Like those brave little blue signs on front lawns say: “War is not the answer.”

 

 

August 16, 2012: “To Friends Everywhere” (Continued)

[And welcome to the world, Lilian Jane Sanchez!]

When Quakers gather for their yearly, regional gathering, they collectively write an “epistle” which sums up what they’d done in their time together. So as New England’s yearly gathering progressed, epistles from yearly meetings from around the world were read aloud. Which always began: “To Friends everywhere.”
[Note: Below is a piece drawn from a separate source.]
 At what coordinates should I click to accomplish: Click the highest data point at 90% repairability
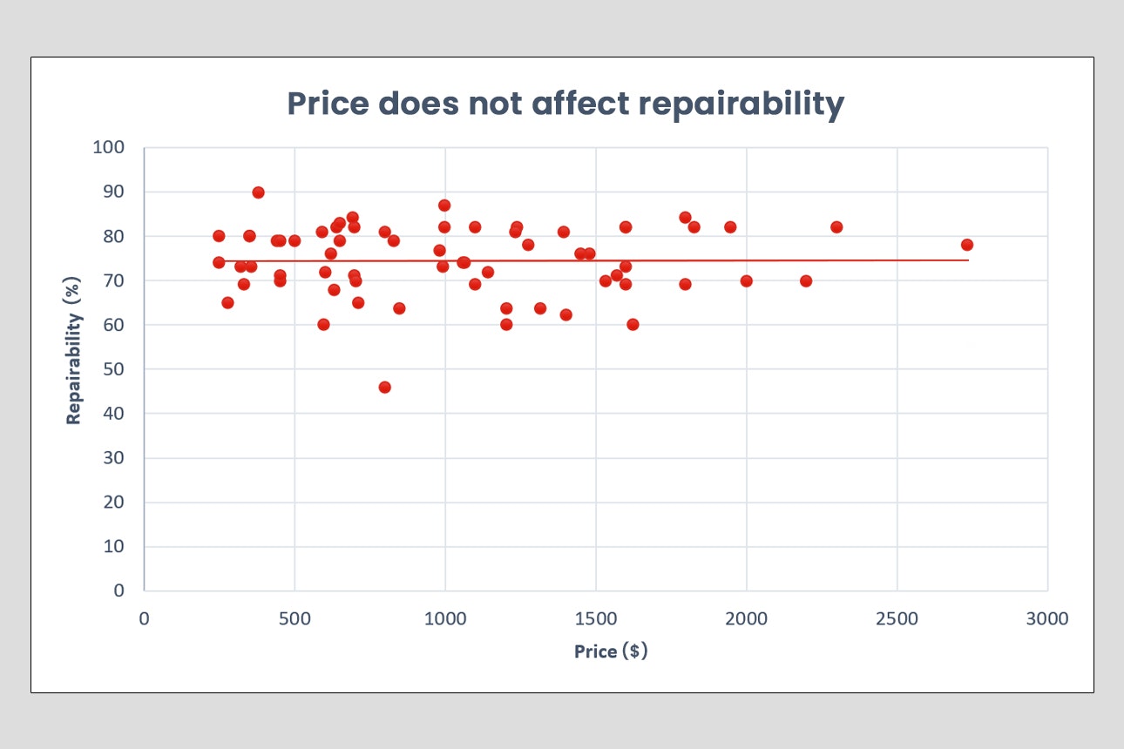click(258, 192)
This year, the epistle from Cuban YM was read aloud by one of the visiting Friends from Cuba. (In Spanish, of course. We heard and sang many tongues at YM) And I had a little frisson I’d like to post:

I GOT our global, Quaker connection. I got our solidarity with the Quakers of Africa, of Australia, of Indiana;  Everywhere! I GOT that all over the world, people as hard-working and centered as the people surrounding me in a too-cold auditorium in a college in Rhode Island work just as hard on issues of peace, social justice, interrupting racism, healing this broken planet.

It’s so easy to feel overwhelmed. it’s so easy to wonder, “What can I do?” It’s so easy to think that Quaker witness is well-meaning but kind of pathetic.

And it’s so wonderful to FEEL our collective strength!